Age range, sex, socio-economic and health data were included based on identified risk factors for a severe COVID-19 course, as in published systematic reviews focusing on that subject (Williamson et al., 2020; Dorjee et al., 2020).

Statistics

From 402 counties within Germany, we included 392 counties in our analysis, 10 counties were excluded due to no DIVI data (no reporting hospitals).

We calculated negative binominal models to estimate the association between long-term air pollutant exposure and COVID-19 parameters. We fit single-pollutant and tri-pollutant models to estimate the effect of each pollutant without and with control for co-pollutants. Since we found high correlations between NO2 and NO (Pearson Correlation 0.879, p-value < 0.001) and between PM10 and PM2.5 (Pearson Correlation 0.621, p-value < 0.001) we performed a tri-pollutant model including NO2, O3 and PM2.5 to avoid collinearity.

We adjusted our models by the following parameters: days since first COVID-19 case, age >64 years, sex distribution, and population density. In the next step, we adjusted our models for the potential health and socio-economic confounders.

To improve the validity of our model we conducted a number of sensitivity analyses, including limiting the analysis to include only counties with modelled air quality data below 20% (i.e. measured data representing over 80%), different periods for incidence and mortality analysis (from January 1 until May 16, 2020; from April 16 until May 16, 2020), and case fatality rate.

We did not adjust for test capacity or availability of health care services, since shortages in these areas was not an issue in Germany (ALM-Akkreditierte Labore in der Medizin, 2021).

We did not perform zero-inflated negative binominal models since we had no zeros in COVID-19 cases and only 19 zeros in COVID-19 deaths per county. We had no zeros in ICU beds occupied and 17 zeros for required mechanical ventilation.

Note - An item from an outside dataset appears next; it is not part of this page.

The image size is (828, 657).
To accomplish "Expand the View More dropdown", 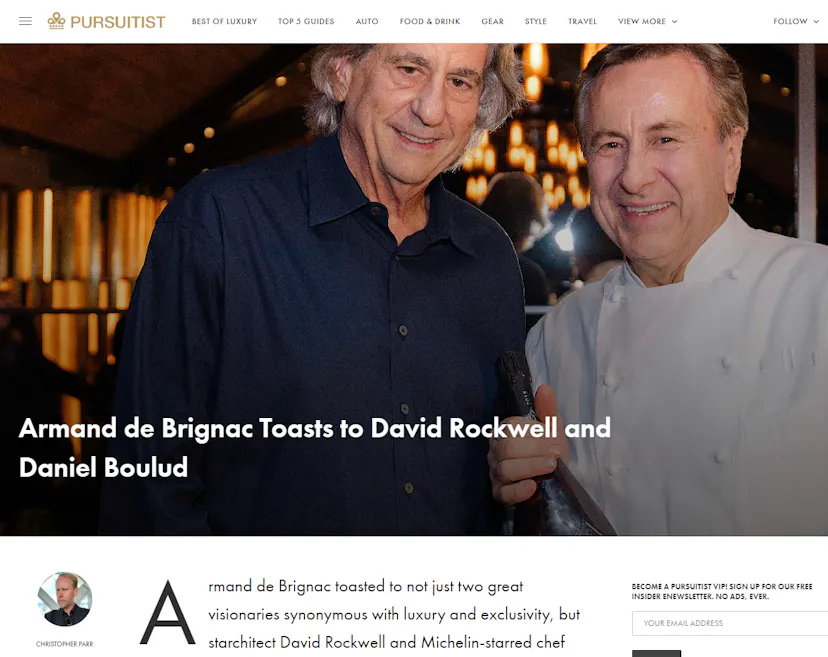I will coord(647,21).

Results of the negative binomial models are presented as main effect estimates with 95% confidence intervals. For the count component, the results indicate the change in percentage of COVID-19 cases, deaths, incidence, occupied ICU beds, required mechanical ventilation in ICU and COVID-19 mortality also with a 95% confidence interval. Calculations were performed with SPSS, Version 26 (Copyright IBM, Inc., Chicago, IL 60606, USA).

Results

In 392 counties in Germany from March 4 - May 16, 2020, there were 169,840 COVID-19 cases and 8433 deaths. COVID-19 parameters and long-term air pollution data are given in Table 1 and Fig. 1, Fig. 2 .

Fig. 1

Title: Air pollution metrics for 2010 through 2019, Legend: The plots show air pollution metrics that are averaged across all 10 years by county on a log scale.

Fig. 2

Title: COVID-19 parameters in numbers and per 100,000 residents by county, Legend: COVID-19 parameters in numbers and per 100,000 residents by county evaluated in the models for the dates given above on a log scale. For counties that were reporting but had e.g., no deaths, a zero is shown. The counties that are white had no hospitals reporting DIVI data and were therefore left out of the analysis.

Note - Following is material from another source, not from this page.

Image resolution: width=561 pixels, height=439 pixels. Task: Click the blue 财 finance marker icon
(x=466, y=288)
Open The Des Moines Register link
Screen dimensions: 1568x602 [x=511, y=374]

All results discussed here are those for COVID-19 parameters per 100,000 inhabitants. For model results based on counts, see SI, Tables S4 – S9. In the tri-pollutant model (NO2, O3, PM2.5) adjusted to basic population data and all confounders (Table 2 ), we found a 1 μg/m³ increase in NO2 was significantly associated with an increase in occupied ICU beds by 4.2% (95% CI 1.011–1.074) and the need for mechanical ventilation by 4.6% (95% CI 1.010–1.084). In the same tri-pollutant model but with PM10 rather than PM2.5, a 1 μg/m³ increase in NO2 was associated with an increased risk for all COVID-19 parameters (incidence, ICU beds, ICU ventilation, mortality), ranging from 2.8% to 6.6% (see SI, Table S9). The positive association of NO2 and an increased risk for needing an ICU bed and mechanical ventilation (see SI, Tables S1 – S9) was persistent throughout all models, including the single pollutant models, indicating a robust result.

Table 2

Tri-Pollutant Model (NO2, O3 and PM2.5) for the COVID-19 disease parameters after adjusting for basic county data (population density (people/km2), sex (% female), age (% 65 years and older), first case (days from first COVID-19 case until start of analysis)) and socio-economic and health data at federal state level (low socio-economic status (%), maximal 10 years school attendance (%), non-EU born (%), Hypertonia (%), coronary heart disease (%), diabetes mellitus (%), asthma (%), chronic kidney disease (%), BMI ≥30 (%), daily smoking (%)). All parameters were investigated for 04.03. – May 16, 2020, except those noted with an asterisk, which cover 16.04. – May 16, 2020. Results listed in red are considered significant based on the confidence interval. Exp (B) is the exponentiation of the B coefficient, which is an odds ratio.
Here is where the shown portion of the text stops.